Exercise inputs:
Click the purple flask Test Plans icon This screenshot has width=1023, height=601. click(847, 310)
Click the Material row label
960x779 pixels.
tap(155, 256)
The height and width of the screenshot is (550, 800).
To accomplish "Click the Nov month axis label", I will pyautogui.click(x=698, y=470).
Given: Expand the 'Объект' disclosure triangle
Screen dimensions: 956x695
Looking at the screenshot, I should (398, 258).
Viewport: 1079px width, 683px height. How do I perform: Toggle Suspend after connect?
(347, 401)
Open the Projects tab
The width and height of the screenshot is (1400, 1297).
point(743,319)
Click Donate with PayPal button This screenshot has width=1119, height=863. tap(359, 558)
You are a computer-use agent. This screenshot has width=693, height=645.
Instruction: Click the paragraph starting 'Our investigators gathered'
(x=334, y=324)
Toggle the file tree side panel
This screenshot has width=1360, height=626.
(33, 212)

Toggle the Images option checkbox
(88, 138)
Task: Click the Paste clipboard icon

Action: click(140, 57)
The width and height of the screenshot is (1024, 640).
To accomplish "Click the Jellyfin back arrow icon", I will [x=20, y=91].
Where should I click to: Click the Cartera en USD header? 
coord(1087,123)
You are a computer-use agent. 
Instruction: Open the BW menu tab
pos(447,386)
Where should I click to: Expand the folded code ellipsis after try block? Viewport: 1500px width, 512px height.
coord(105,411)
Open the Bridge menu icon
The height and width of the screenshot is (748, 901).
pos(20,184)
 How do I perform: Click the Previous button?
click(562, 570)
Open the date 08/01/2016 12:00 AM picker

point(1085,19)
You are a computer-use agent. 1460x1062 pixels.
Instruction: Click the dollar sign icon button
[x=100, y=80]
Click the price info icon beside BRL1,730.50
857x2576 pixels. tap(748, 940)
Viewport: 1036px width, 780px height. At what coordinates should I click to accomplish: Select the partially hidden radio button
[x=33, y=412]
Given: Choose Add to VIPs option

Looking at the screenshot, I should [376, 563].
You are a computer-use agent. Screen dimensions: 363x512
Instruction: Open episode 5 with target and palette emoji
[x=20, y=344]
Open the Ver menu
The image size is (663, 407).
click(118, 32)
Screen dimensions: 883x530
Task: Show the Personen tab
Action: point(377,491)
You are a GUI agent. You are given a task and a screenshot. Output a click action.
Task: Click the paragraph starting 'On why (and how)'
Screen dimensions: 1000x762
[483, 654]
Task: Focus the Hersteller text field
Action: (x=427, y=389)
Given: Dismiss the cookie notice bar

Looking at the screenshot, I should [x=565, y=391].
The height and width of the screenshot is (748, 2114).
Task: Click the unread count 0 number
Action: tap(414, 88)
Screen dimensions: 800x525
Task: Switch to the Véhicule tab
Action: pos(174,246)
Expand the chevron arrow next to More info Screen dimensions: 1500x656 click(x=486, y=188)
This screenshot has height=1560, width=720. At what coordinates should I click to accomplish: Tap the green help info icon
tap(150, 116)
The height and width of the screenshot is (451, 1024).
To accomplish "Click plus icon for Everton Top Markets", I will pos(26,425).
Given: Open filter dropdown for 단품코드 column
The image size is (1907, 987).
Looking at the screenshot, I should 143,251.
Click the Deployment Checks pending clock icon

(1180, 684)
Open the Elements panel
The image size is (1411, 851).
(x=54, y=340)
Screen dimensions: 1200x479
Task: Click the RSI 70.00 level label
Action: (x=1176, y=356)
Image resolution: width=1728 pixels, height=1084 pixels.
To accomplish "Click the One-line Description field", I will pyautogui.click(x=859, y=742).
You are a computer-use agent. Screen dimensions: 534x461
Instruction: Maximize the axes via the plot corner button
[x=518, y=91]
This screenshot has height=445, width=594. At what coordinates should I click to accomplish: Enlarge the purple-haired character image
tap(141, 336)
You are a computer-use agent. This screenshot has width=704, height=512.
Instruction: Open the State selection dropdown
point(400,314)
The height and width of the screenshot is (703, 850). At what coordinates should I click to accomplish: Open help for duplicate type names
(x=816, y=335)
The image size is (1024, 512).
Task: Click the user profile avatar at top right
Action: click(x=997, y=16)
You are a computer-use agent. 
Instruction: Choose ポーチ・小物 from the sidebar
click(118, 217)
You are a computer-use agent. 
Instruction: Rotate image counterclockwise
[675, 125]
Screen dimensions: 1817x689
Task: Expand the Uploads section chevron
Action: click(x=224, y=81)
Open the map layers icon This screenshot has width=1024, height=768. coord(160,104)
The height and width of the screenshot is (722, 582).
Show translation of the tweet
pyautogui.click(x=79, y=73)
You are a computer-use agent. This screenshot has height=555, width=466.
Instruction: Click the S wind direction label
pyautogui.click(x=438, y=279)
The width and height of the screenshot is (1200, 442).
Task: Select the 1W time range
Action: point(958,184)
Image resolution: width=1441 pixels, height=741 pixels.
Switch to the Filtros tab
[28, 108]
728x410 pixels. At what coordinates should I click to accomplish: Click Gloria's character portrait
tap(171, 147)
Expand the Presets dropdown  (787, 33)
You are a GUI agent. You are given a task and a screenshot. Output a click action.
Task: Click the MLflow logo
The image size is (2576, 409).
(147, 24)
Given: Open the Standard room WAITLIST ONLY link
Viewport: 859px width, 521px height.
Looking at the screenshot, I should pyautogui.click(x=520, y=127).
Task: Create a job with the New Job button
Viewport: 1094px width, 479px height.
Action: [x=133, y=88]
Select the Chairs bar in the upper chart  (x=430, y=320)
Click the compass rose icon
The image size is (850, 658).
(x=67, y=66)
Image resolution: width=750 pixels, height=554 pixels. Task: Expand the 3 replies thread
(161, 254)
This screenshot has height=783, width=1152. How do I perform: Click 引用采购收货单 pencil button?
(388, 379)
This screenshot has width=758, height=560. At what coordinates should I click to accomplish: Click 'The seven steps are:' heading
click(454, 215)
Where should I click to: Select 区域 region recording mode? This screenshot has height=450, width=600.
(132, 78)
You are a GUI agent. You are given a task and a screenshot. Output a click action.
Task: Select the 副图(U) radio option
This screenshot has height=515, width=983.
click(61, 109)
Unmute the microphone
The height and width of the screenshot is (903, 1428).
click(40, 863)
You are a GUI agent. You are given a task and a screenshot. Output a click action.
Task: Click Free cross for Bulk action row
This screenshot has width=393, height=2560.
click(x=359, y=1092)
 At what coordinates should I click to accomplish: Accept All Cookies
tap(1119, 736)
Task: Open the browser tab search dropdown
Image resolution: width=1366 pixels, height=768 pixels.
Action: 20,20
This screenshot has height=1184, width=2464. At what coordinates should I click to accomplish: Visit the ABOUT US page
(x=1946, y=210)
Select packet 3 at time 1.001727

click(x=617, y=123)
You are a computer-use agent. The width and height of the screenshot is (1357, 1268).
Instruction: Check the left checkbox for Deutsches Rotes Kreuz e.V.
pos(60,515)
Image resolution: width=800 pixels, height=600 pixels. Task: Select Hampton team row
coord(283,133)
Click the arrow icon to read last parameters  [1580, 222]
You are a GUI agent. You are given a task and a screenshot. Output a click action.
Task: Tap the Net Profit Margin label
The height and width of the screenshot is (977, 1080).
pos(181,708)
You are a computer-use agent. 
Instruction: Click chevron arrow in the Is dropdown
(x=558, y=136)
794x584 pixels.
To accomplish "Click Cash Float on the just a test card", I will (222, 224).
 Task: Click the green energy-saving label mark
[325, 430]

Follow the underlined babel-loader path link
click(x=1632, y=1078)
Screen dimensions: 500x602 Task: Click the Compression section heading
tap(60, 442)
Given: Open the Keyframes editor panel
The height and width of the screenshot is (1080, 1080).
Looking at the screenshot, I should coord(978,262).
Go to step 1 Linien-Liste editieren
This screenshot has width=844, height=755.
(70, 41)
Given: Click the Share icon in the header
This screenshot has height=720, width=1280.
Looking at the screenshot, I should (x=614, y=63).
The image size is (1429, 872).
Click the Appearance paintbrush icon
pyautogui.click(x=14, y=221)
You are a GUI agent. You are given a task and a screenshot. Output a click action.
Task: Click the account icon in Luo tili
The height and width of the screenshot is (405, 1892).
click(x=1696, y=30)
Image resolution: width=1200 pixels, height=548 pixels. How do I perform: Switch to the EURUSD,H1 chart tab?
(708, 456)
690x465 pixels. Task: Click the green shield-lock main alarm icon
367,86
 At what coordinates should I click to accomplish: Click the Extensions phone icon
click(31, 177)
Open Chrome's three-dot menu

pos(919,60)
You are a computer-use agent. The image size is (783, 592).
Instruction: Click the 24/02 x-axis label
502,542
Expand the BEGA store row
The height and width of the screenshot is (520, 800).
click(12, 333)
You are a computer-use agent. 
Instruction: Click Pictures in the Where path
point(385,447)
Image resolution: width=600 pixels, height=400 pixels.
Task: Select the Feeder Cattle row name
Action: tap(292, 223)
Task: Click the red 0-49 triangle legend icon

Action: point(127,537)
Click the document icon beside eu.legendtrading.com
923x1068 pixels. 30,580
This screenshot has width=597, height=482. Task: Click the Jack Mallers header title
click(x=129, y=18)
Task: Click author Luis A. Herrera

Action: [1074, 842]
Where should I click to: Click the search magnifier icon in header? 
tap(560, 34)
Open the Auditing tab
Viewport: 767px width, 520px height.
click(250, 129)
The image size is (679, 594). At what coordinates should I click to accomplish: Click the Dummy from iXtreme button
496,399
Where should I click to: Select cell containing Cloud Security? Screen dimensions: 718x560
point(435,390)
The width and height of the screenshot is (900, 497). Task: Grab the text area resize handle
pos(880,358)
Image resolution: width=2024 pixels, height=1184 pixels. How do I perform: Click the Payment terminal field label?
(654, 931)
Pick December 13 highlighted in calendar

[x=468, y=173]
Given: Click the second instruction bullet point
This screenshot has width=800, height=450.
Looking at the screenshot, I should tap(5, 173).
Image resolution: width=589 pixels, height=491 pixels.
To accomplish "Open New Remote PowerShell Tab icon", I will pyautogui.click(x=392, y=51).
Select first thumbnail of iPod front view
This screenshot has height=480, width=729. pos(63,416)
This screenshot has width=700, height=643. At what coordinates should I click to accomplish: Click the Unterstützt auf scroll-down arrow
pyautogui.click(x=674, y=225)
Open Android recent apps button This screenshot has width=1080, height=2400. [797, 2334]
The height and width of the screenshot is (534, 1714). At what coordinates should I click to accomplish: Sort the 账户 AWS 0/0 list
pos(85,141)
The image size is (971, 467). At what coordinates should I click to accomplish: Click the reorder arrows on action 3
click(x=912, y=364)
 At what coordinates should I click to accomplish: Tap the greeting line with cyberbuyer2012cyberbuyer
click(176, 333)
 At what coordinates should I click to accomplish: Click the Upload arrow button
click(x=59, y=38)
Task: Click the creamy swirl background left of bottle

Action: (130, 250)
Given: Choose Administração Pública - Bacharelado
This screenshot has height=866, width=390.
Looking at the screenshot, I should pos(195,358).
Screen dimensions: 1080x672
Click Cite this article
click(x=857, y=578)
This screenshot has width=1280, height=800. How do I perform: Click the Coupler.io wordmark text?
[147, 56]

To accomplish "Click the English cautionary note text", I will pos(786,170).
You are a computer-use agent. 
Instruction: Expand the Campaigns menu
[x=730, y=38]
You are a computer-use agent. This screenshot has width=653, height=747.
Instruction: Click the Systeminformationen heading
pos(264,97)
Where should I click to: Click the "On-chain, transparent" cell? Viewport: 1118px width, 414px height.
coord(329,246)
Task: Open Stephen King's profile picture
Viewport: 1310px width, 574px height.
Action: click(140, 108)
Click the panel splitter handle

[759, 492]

Problem to work on:
What you write must be the entries restated word for word, from the opening line through the one holding "Click Donate with", with nothing else.

Result:
Click the purple flask Test Plans icon This screenshot has width=1023, height=601. click(847, 310)
Click the Material row label
960x779 pixels.
tap(155, 256)
The height and width of the screenshot is (550, 800).
To accomplish "Click the Nov month axis label", I will pyautogui.click(x=698, y=470).
Given: Expand the 'Объект' disclosure triangle
Screen dimensions: 956x695
Looking at the screenshot, I should (398, 258).
Viewport: 1079px width, 683px height. How do I perform: Toggle Suspend after connect?
(347, 401)
Open the Projects tab
The width and height of the screenshot is (1400, 1297).
point(743,319)
Click Donate with PayPal button This screenshot has width=1119, height=863. tap(359, 558)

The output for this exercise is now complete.